What do you feel about this minor edit, Polona?
It reads more like a sentence ku and flow well.
Please do get back :))
I’m fine with the edit but since we have a progressive verb in the ermine verse (leap-over), here’s another idea:
.
I return
from the holiday
no longer a virgin
.
… or, perhaps:
.
no longer a virgin
when I return
from the holiday
.
or, even
.
when I return
from the holiday
I’m no longer a virgin
.
but I’m always open to other suggestions…
🙂
Marion, I LOVE this verse. Kala, a perfect choice. 🙂
.
the rhythmic swish
of water on pebbles / Marion
.
.
plucking petals
from the flower
is this love or not
.
petal by petal
she chants
he loves me, he loves me not
.
.
like attracts like
but love breaks all rules
blue eyes and brown
Thank you, Mary! 🙂
Mary,
Verse # 7 is blossom.
*petals* are out for this love verse.
Do read the schema that is given above.
Oh dear Kala, I’m sorry. I should have known better.
Giri:
.
he slowly unravels
her sari
unhooks her blouse
.
Giri Ramanathan
.
I really liked this verse, but neither the sari nor the type of sari (pochampalli) signifies summer. Of course we could add *cotton* and add an *and* to L 3 to make it sound like a proper in between renku verse.
.
he slowly unravels
her cotton sari
and unhooks her blouse
.
Do tell me if you are ok with this minor edit.
.
The focus here is more on *love making* rather than *the coming of love*. . . but your candidate is most sensual and sensuous. . . and I like it a lot.
.
I guess, I’m confused…given the white silk hat, wouldn’t any clothing be a repeat subject for this short rasika?
Point noted, Betty :))
Thanks
☺
Bronze Goddess
eau de parfum
as I cast my net
or
Bronze Goddess
eau de parfum
just as I cast my net
withdrawing these verses…
the self-conscious way
she twists her hair
around her finger
Like this Terry …
Sensuous and very musical.
on the hotel beach
he brushes the sand
slowly off her hips
Oh the perfect choice Kala!
Congratulations Marion, love it☺
the rhythmic swish
of water on pebbles / marion
*
how it all begins
with that kiss behind
the bandstand
Brendon
☺
Thank you, Brendon. This verse was inspired by the pebble/shingle beach here in Warrenpoint (where, incidentally, we have a lovely bandstand that dates from 1908 – so your offering made me smile!)

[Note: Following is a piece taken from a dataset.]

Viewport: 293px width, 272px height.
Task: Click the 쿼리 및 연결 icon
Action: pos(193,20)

Ah yes I know it Marion…a lovely verse, bring back bandstands!
*that* kiss?
We’ve just had *that* boulder :))
Ah yes..oops!
May it be this instead!
how it all began
with a kiss behind
the bandstand
One last change!!
how it all began
with a barefoot kiss
behind the bandstand
Brendon Kent
lavender on the hills –
his eyes enchanted
by a curl
Your cut and punctuation at the end of L1 makes your offer a hokku/haiku.
our first looks
and in the last halt
someone pats me
for so long Madame
today he calls me
by my first name
***
last night’s wine
and this morning’s coffee
settle under the plum
***
starting a baguette
at each end: what happens
in the middle
holding hands
for the first time
tilt-a-whirl
laughing
we smear each other’s faces
with sunscreen
probably no faces after the hat…
laughing
we smear each other
with sunscreen
i like the selected verse. nicely done, Marion ank Kala!
.
not that i see anything wrong, just wondering: don’t you find the connection between pebbles and the boulder similar to that between a body of water and precipitation (which you dumped for the sake of the selection)?

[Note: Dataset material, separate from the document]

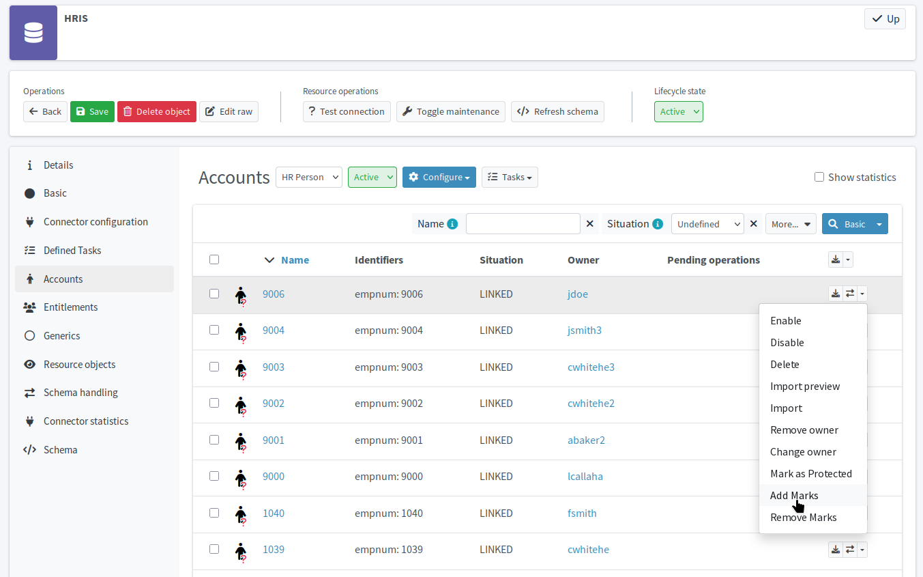Click the Test connection button
Viewport: 923px width, 577px height.
point(347,111)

. . . just another opinion, Polona, but the connection of the two parts/types of “stone” is a link from stanza to stanza. Large to small is another. Just my 2 cents worth, the two would be improper if NOT next to each other as a linking technique.
Another link is Marion’s use of “rhythmic” alongside the motion of a moving ermine. Most of the Mustelids / weasels sort of undulate.

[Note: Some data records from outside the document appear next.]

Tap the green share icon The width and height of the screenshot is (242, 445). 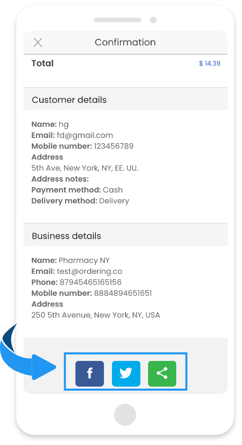click(x=162, y=374)
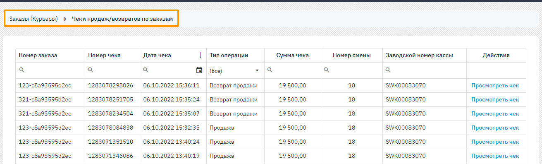This screenshot has height=164, width=542.
Task: Select Чеки продаж/возвратов по заказам breadcrumb
Action: point(122,19)
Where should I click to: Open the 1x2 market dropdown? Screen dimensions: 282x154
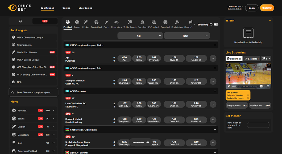[x=140, y=35]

thank you for your 2 cents, Paul, your opinion is always appreciated. i actually thought the ermine’s movement linking to the water’s movement was a nice and subtle link.
if i understand correctly Kala specifically asked not to link too closely since the rasika is such a short form so was a bit surprised that pebbles and the rock were not deemed too close a link (while a body of water and rain/monsoon were)
having said all this, i still like Marion’s verse. 🙂
I see your point, Polona
_k
I’ve just read your comments with interest, Polona, Paul and Kala. Yes, the boulder and pebble are close. I wonder if it were “the rhythmic swish of water on shingle” or “on sand” would it be better?
marion
Although even “shingle” might be considered too close to “boulder”? This type of beach is very common around here https://www.thebeachguide.co.uk/northern-ireland/county-down/warrenpoint.htm
Polona, Paul and Marion,
.
I gave all your suggestions and opinions a good thought and feel that the *boulder* in Karen’s verse is in a different setting and the *pebbles* in Marion’s is taking us more to the sound of the water … yes, these repercussions and resonances make a renku trip come alive and I strongly feel that Marion’s verse fits in well here.
.
But I’m learning each day from all your comments and I think *rasika* is going to benefit from all these interactions. The *link and shift* is difficult to understand – the *link and leap* will of course be a challenge to both the renkujin and the sabaki – and yes, this trip has taught me a lot.
.
thank you for your thoughtful reply, Kala. yes, i, too, like the sound effect of Marion’s verse, and yes, we are all learning as we go
🙂
Thanks, Polona.
_k
at the snow ball dance
repeatedly trying
to melt an iceberg
Please make a note:
Here are my three offerings slightly altered!
he slowly unravels
her sari
unhooks her blouse
.
he slowly unravels
her sari
unhooks her zari blouse
.
he slowly unravels
her pochampalli sari
unhooks her zari blouse
Congrats, Marion!
lightning strikes
as we dine together
in the Hotel Grand
*
thunder clouds
yet swept away
with pure desire
*
barefoot
we dance syrtaki
on burning sands
Thanks, Barbara.
marion
on their blind date
they share steaming-hot
bamboo shoot soup
OR
after they share
bamboo shoot soup
it’s a steamy blind date
pulling he closer
on this last dance
of the school year
Thank you for choosing my verse, and saying such nice things, Kala.
.
marion
You’re most welcome, Marion
_()_
I don’t seem to be able to post another reply under the discussion about “boulder/pebble”, Kala, but I’m pleased you think the original verse is good to go. 🙂
Thanks again.
marion
barefoot & radiant
they catch their breath
between dances
kjmunro
such a lovely, lively vision 🙂
Yay Marion! Your verse is a delight to my senses!
–
blaming the sun
for her face warming
at his touch.
Thank you, Debbie!
Regards
marion
only a cool breeze
passing
between them
the rhythmic swish
of water on pebbles
.
Marion Clarke
.
in glaring sun
her landscaper reads
D. H. Lawrence
🙂 Great, Carmen . . . no prizes for guessing which novel. 🙂
(It recontextualizes Marion’s ku, too.)
—
– Lorin
🙂 🙂 🙂
in the tent
sleeping bags
zipped together
Nice one Agnes!
🙂 Thanks 🙂
the rhythmic swish
of water on pebbles
.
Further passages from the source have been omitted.